36 Fragments of Midnight Review

36 Minutes to play a few times.

Developed in collaboration between Ratalaika Games and Petite Games, 36 Fragments of Midnight is a procedurally generated platformer in which you control the titular character Midnight. You are tasked by an unknown entity to collect 36 Fragments which they have lost. The game doesn’t divulge any further plot details at all, and so you control a little square block as you navigate through jumps, lasers, spikes and saw-blades in an attempt to collect the missing fragments and return to your starting location where you are told something may happen once the objective has been met.

When you first encounter some of these obstacles they may seem difficult and you may die a couple of times as you get to grips with how to solve them. The solutions, however, are fairly easy – for example, some of the lasers can be obstructed by moving saw blades and other objects giving you the opportunity to pass through them. Once you learn the timing of these solutions you’ll overcome them with minimal effort. If you do come into contact with one of the game’s obstacles and die, you will be told how many fragments you collected in that run, as well as the highest amount you’ve managed to collect in any previous runs before restarting you in a refreshed map.

In dying, the game reveals one of its major flaws, you’ll start to notice that the puzzles are exactly the same as those previously encountered but they have moved location. To me, this displays lack of variety in the content on offer – meaning that you’ll soon be collecting all 36 fragments rather quickly.

The controls are fairly easy to get used to, you’re on a 2D plane – so you’ll only be moving left and right here using either the D-Pad or the analogue stick. The A button allows you to jump and pressing it twice will let you double jump. I found the controls to be rather smooth, except in some cases where the double jump felt either unresponsive or difficult to time correctly when needing to avoid some of the game’s traps.

Graphically the game is very basic, environments are dark and bland with not much going on within them. Midnight is a very minimalist character in terms of design, essentially a square with eyes. The only real effect here is that jumping creates a white line behind the character which shows the trajectory of the jump but other than that there isn’t much to talk about in terms of graphics.

Sound is also disappointing in 36 Fragments of Midnight, there is no music apart from when you die – exploring the world only provides you with the atmospheric sound of wind and a chime is played when you collect a fragment. Text will appear on screen to convey the game’s narrative but I feel it would have been more welcoming if there were sounds – even if it was gibberish, to convey that somebody is speaking to you.

36 Fragments of Midnight ends up being a really short game, it took me 8 minutes to complete it the third time round and in my other attempts also clocked in at under the 10 minute mark. Once you’ve completed it you’ll find it very hard to want to go back to as the pay-off for completing the game was nothing short of insulting.
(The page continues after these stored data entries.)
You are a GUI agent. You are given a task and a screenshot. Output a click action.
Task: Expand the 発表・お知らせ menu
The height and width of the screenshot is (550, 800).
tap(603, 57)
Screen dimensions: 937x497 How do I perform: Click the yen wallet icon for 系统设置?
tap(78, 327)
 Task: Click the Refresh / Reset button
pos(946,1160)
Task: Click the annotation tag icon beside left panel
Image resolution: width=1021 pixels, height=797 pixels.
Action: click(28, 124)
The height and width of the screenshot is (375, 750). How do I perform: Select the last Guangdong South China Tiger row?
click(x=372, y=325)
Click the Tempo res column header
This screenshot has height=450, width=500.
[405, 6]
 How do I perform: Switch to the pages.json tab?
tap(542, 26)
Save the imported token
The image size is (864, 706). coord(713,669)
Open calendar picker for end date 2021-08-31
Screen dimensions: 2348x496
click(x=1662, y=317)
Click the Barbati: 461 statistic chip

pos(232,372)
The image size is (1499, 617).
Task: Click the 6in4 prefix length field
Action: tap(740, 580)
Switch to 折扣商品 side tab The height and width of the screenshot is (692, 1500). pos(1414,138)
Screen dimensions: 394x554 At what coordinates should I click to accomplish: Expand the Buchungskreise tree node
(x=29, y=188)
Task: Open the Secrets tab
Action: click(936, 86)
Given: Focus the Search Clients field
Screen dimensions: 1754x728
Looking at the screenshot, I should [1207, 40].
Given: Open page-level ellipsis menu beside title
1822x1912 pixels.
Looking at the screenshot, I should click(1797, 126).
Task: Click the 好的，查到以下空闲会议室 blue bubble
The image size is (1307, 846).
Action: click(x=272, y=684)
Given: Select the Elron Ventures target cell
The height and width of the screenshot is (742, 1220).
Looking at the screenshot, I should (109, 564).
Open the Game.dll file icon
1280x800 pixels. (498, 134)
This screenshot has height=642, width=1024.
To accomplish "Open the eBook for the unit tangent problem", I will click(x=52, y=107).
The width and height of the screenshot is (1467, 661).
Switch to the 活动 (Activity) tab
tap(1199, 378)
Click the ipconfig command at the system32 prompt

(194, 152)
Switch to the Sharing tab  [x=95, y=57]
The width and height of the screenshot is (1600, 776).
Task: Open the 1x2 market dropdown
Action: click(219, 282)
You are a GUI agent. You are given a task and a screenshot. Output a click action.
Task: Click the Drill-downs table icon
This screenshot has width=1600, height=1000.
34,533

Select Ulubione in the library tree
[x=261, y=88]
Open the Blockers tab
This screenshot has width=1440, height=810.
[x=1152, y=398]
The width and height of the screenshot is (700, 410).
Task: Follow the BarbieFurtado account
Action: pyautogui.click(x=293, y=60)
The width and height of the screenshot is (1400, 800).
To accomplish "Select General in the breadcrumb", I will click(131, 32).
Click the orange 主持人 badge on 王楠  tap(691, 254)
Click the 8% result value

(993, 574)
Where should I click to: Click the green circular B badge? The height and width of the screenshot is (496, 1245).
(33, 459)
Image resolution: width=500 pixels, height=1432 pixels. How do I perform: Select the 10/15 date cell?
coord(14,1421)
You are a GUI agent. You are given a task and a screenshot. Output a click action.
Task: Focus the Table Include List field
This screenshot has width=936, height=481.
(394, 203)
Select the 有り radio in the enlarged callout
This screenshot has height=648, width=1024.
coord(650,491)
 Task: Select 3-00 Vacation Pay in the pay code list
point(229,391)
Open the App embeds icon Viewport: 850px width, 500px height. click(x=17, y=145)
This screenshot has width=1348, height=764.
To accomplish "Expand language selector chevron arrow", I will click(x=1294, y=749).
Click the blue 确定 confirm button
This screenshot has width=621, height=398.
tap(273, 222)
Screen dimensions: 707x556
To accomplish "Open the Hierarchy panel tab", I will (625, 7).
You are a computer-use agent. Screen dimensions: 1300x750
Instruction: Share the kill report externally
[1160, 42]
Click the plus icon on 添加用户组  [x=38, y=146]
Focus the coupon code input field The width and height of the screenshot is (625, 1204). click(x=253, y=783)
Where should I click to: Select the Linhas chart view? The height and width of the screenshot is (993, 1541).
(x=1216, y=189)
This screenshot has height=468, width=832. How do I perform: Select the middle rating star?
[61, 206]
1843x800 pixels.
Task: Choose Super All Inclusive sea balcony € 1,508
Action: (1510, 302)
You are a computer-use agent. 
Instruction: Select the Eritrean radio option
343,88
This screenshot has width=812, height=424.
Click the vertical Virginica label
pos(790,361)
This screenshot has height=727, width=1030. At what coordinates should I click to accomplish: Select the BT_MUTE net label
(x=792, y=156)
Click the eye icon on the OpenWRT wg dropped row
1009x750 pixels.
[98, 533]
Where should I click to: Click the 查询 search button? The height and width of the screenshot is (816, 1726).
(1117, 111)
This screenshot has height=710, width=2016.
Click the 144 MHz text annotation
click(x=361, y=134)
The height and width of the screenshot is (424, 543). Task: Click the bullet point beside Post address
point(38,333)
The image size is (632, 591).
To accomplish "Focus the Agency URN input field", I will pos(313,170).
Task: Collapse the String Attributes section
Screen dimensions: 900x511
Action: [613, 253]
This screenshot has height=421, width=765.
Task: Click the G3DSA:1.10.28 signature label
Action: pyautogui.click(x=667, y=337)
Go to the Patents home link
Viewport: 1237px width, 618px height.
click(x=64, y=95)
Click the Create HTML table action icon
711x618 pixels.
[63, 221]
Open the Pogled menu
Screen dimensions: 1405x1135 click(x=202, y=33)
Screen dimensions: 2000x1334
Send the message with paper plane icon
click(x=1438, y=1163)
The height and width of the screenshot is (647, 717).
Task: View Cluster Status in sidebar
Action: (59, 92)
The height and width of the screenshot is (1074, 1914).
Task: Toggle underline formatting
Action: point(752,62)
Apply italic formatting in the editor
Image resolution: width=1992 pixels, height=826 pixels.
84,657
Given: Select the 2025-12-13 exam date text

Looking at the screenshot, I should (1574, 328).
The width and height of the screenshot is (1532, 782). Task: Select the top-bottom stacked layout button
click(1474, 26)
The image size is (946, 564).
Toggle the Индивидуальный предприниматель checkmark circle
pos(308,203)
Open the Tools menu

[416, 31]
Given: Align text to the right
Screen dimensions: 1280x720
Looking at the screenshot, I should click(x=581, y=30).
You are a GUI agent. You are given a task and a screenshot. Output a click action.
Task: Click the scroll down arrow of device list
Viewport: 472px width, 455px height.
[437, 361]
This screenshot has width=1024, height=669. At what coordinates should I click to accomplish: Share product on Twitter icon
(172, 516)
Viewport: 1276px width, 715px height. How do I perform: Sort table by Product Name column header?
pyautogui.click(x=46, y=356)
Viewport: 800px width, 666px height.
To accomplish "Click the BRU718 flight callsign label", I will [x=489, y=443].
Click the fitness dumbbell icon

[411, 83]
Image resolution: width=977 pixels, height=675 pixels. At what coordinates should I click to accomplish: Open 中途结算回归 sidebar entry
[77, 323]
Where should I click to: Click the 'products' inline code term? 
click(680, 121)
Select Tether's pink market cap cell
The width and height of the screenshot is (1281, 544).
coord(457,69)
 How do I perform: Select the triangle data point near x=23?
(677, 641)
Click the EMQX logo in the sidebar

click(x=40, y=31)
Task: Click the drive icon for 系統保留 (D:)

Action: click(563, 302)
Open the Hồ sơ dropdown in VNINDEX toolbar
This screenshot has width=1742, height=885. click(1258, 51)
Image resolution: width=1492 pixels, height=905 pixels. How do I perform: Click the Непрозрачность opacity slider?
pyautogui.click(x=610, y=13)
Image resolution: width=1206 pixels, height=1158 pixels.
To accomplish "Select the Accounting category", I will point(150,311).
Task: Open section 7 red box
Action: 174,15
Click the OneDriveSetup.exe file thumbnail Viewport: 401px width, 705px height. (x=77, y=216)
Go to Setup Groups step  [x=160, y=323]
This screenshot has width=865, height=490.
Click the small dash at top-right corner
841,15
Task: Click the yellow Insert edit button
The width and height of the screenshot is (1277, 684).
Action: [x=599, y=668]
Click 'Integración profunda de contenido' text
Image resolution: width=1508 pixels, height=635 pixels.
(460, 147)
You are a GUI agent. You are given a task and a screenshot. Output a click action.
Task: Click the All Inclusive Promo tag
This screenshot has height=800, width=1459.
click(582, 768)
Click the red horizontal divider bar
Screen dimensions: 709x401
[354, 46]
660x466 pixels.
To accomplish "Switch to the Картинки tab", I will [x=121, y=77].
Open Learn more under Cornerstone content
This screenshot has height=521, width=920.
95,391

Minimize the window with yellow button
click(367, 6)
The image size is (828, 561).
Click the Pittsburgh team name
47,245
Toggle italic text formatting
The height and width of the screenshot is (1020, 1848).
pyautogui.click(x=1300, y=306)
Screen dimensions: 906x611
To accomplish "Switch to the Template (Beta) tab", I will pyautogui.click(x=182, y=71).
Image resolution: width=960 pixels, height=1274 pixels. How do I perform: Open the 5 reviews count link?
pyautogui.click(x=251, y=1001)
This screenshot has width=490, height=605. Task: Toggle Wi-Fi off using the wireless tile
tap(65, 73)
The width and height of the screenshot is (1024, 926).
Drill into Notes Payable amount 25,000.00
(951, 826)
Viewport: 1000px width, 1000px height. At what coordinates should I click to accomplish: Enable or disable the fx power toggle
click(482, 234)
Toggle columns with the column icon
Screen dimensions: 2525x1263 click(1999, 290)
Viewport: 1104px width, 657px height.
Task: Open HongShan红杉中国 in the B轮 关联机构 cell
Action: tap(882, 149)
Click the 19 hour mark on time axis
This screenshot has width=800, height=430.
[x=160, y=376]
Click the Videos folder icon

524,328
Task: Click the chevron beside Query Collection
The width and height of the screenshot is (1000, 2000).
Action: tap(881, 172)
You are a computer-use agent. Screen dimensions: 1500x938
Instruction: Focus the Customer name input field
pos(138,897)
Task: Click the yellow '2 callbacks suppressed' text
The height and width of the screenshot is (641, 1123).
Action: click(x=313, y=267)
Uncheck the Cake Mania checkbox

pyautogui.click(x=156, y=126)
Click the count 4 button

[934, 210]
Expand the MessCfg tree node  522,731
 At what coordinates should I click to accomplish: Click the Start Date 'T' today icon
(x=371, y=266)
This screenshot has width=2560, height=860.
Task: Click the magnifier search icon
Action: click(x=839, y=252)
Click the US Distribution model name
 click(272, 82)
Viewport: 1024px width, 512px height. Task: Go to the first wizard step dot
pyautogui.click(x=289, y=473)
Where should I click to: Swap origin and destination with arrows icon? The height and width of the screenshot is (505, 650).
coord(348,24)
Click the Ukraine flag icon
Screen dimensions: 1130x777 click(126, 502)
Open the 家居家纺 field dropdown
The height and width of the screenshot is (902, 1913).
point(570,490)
I’d have been able to recommend the game had there been a lot more content on offer, however with such a short play time and low difficulty it’s hard to recommend at all – even with such a low price tag!

36 Fragments of Midnight
  • Presentation
  • Gameplay
  • Lasting Appeal
  • Execution


36 Fragments of Midnight may look enticing at its price point but fails to provide much in the way of content. It can be enjoyable if you like something quick and easy to pick up and play but otherwise, it might be best to avoid this one.